■ EXERCISE INSTRUCTIONS
Starting at the line that contains "This screenshot has height=437, width=1024.", write out every line through the end of the records below exactly as it appears, and leave out all pictures.

■ INPUT DATA
***

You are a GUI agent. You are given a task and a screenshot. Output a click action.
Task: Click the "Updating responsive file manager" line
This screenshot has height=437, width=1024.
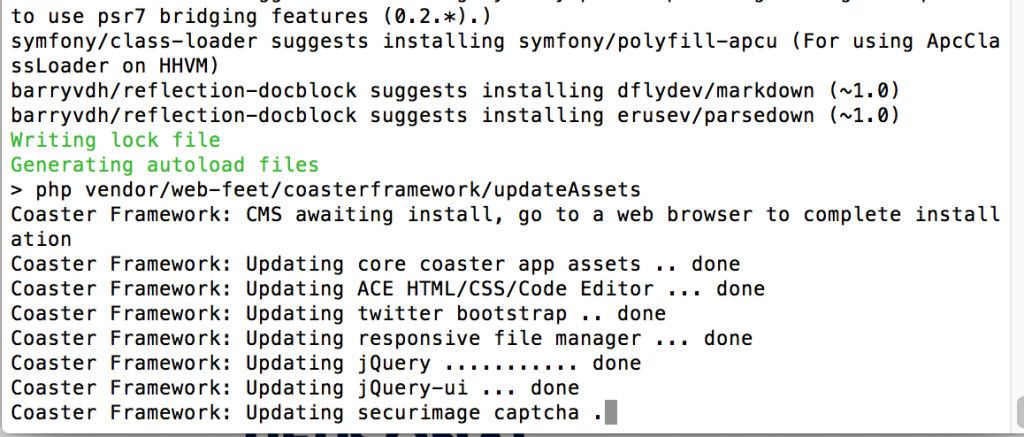pos(381,338)
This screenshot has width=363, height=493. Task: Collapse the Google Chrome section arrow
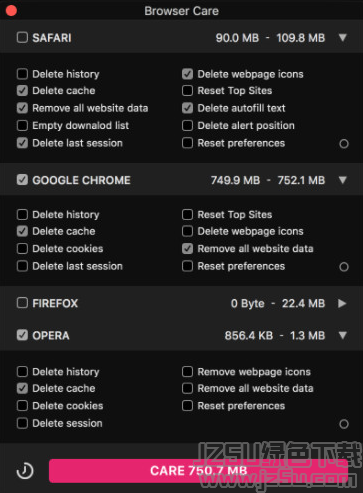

***

■ ANSWER TO THIS TASK
This screenshot has height=437, width=1024.
pos(381,338)
This screenshot has width=363, height=493. Task: Collapse the Google Chrome section arrow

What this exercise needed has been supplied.